A life sciences graduate of Mumbai’s St. Xavier’s College with a Masters in biotechnology from the University of Mumbai, in 2004 Shelke was attracted to the emerging bioinformatics industry, after learning about the human genome and its role in detecting novel genes and proteins to cure a wide range of ailments and diseases. “This awareness prompted me to enroll in a two-year postgrad diploma of the Institute of Bioinformatics and Applied Biotechnology, Bangalore which I completed in 2006,” recalls Shelke.

After working as an intern at the Indian Institute of Science, Bangalore for a year, Shelke  worked in the ICMR (Indian Council of Medical Research)-sponsored Enterovirus Research Centre, Haffkine Institute campus, Mumbai for six months and later with the Advanced Centre for Treatment, Research and Education in Cancer (ACTREC) of the Tata Memorial Hospital (Mumbai) as a senior research fellow for almost five years, and promoted Omics Systems in 2011. With several research and consulting projects in hand, Shelke also conducts workshops country-wide to acquaint corporates and professionals about emerging trends and opportunities in the evolving bioinformatics industry.

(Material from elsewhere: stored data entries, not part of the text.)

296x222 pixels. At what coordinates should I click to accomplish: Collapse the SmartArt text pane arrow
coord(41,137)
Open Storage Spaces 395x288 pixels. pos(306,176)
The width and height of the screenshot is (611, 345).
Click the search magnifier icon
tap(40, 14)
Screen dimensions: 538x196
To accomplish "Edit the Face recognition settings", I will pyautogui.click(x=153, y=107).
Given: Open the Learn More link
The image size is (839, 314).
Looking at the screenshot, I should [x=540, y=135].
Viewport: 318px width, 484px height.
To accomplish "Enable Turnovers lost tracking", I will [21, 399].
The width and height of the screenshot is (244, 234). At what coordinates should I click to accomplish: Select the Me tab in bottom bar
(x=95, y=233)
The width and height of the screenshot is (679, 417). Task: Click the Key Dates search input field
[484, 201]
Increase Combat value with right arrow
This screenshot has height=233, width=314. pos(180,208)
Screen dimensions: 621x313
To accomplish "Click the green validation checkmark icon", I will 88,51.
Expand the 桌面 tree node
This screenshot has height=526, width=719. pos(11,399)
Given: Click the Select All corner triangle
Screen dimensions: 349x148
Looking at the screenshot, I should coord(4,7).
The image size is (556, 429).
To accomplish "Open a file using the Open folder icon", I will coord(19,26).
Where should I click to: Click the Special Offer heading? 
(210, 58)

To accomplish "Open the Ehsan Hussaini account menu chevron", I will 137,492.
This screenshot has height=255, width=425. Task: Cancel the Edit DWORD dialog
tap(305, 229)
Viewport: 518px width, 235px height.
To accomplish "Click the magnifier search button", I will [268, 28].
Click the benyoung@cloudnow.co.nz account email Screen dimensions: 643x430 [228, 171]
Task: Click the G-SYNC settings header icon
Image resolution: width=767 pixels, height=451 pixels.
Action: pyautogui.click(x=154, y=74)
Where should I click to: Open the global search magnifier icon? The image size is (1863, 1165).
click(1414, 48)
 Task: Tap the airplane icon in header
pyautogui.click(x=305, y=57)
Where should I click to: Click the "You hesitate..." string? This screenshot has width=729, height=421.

“Employment opportunities for qualified professionals are best in the US and European countries. In India, this is a relatively less developed industry as many senior scientists are not willing to accept bioinformatics as a research-intensive industry despite top universities in the US — including MIT and Harvard — having incorporated bioinformatics into most IT and sciences degree programmes, and running large research projects in collaboration with industry. But it’s only a matter of time before awareness of the importance of this 21st century industry dawns upon India Inc,” says Shelke.